Contenu externe

Le contenu suivant a été fourni par des partenaires externes. Nous ne pouvons ainsi pas garantir son accessibilité à tous les utilisateurs.

Les médias officiels chinois ont estimé dimanche que la victoire de Ma Ying-jeou à l'élection présidentielle de Taïwan conduire à une amélioration des liens entre les deux territoires.
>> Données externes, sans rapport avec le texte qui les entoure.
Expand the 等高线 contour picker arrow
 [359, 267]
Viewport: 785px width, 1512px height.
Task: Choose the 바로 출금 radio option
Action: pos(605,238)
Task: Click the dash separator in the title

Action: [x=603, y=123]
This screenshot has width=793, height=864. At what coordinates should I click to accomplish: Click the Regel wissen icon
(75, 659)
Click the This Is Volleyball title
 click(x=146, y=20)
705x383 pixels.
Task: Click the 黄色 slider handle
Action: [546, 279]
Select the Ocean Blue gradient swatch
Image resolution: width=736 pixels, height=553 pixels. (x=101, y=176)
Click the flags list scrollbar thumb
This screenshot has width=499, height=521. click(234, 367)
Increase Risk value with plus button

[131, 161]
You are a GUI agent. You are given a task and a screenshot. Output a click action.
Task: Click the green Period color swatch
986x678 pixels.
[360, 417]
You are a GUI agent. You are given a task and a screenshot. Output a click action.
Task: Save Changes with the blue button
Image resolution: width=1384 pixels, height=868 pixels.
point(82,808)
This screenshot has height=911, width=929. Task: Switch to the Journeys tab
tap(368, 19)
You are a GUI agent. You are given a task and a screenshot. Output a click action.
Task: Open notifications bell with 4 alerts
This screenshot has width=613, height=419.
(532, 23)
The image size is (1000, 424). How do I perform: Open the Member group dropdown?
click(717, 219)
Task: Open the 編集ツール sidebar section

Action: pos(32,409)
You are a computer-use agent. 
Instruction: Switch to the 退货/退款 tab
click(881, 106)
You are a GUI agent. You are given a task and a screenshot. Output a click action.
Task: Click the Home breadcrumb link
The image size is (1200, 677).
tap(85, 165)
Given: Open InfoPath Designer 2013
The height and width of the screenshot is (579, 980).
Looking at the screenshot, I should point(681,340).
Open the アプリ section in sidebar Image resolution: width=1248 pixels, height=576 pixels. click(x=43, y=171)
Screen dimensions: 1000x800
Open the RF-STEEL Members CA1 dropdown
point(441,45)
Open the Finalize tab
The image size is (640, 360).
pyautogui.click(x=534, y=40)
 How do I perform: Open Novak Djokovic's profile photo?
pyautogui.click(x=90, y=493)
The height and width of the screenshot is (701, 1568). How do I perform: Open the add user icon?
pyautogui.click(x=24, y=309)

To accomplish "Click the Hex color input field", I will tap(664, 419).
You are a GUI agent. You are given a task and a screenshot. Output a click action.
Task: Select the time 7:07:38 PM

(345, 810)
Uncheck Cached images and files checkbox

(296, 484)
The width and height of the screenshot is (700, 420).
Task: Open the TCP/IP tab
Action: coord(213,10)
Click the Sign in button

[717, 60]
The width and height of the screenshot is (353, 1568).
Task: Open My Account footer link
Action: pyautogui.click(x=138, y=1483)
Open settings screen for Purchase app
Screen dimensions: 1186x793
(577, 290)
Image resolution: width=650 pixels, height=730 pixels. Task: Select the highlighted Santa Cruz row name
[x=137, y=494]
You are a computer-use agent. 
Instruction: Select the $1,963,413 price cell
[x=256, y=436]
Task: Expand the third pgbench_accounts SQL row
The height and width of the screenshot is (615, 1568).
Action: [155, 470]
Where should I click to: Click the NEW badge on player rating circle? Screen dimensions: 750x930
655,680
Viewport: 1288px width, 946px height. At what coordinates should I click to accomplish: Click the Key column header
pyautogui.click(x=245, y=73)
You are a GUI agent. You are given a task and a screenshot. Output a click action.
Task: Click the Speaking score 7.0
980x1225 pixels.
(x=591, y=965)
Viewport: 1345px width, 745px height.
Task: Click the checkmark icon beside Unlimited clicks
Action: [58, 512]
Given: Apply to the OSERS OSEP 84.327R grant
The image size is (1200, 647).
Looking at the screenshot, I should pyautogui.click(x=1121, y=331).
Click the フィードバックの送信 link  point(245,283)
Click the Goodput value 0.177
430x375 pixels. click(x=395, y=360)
Taïwan et la Chine sont séparés depuis la fin de la guerre civile chinoise de 1949.

"Nous sommes prêts à tendre les mains à Taïwan dans tous les domaines, tout en continuant à nous opposer à l'indépendance de Taïwan", a indiqué le conseil d'Etat chinois chargé des affaires taïwanaises samedi soir. "La victoire de Ma Ying-jeou (avec 51,6% des voix, ndlr) et du Kuomintang (son parti) pourrait présenter de nouvelles opportunités pour le développement pacifique des relations", souligne ainsi l'agence officielle Chine nouvelle.

Etats-Unis contents

Quant aux Etats-Unis, ils ont félicité le vainqueur et lui ont apporté leur appui à la poursuite du rapprochement entre Taipei et Pékin.

"C'est un très bon résultat pour nous", a déclaré Zhu Songling, directeur de l'institut de recherche sur les relations entre les deux rives du détroit, au sein de l'université Beijing Union. "Nous sommes optimistes quant à des échanges politiques entre les deux parties, mais nous devons être patients et les promouvoir avec prudence", a-t-il estimé.

Depuis 63 ans

Taïwan (République de Chine) et la Chine (République populaire de Chine) sont séparés depuis 63 ans. Taïwan est indépendante de fait depuis 1949, mais Pékin la considère comme une province rebelle, n'excluant pas la force pour la faire revenir dans son giron.

Or les relations bilatérales n'ont jamais été aussi bonnes que depuis l'arrivée de Ma à la présidence, selon les observateurs qui estiment que cette dynamique aurait marqué le pas en cas de victoire samedi de la cheffe de l'opposition, Mme Tsai Ing-wen.

La politique menée jusque-là par le président Ma, juriste de formation formé aux Etats-Unis, est marquée par la prudence. Il s'est toujours comporté avec circonspection face à Pékin, assurant par exemple régulièrement à ses concitoyens que sa priorité demeurait le maintien de la souveraineté de Taïwan.